Defense attorneys in 'stiletto murder trial' demonstrate how suspect may have fought with victim


Monday, it was the defense's turn to show the jury what could have happened the night Ana Trujillo allegedly killed her boyfriend, University of Houston professor Stefan Andersson.

Trujillo and her attorneys walked into court thinking closing arguments could take place, but it was not to be. Instead, prosecutors and defense attorneys argued away from the jury on whether to allow martial arts expert Chris Martinez to testify.

The defense wanted to show that Andersson was the aggressor the night Trujillo allegedly killed him with a stiletto shoe.

"Experts can raise reasonable doubt, but that's where the judges have to be the gatekeeper," said KTRK legal expert Joel Androphy.
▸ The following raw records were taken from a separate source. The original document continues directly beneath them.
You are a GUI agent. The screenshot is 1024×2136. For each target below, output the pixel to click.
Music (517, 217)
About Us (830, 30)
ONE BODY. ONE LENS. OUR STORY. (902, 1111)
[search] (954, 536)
After some discussion, the judge allowed Martinez and another man to demonstrate to the jury how Trujillo and Andersson may have fought the minutes before his death.

Jurors stood up from their seats to get a better glimpse of the two men rolling around on the courtroom floor.

It was dramatic, but our legal expert says it may not be very convincing.

"Juries generally don't like experts," said Androphy. "They like to hear factual testimony. Juries don't like to be snowed by experts."

On cross examination, prosecutors pointed out that Martinez is much younger than the victim, reminding jurors that Andersson was 59, drank often and was not in the best of health, trying to tamp down any assertion that Trujillo acted in self-defense.

"That's what this case is about," said Androphy. "Was she abused? And did she try to defend herself within the bounds of the law? Was it overkill on her part?"

We expect both sides to wrap up their cases Tuesday, followed by closing arguments.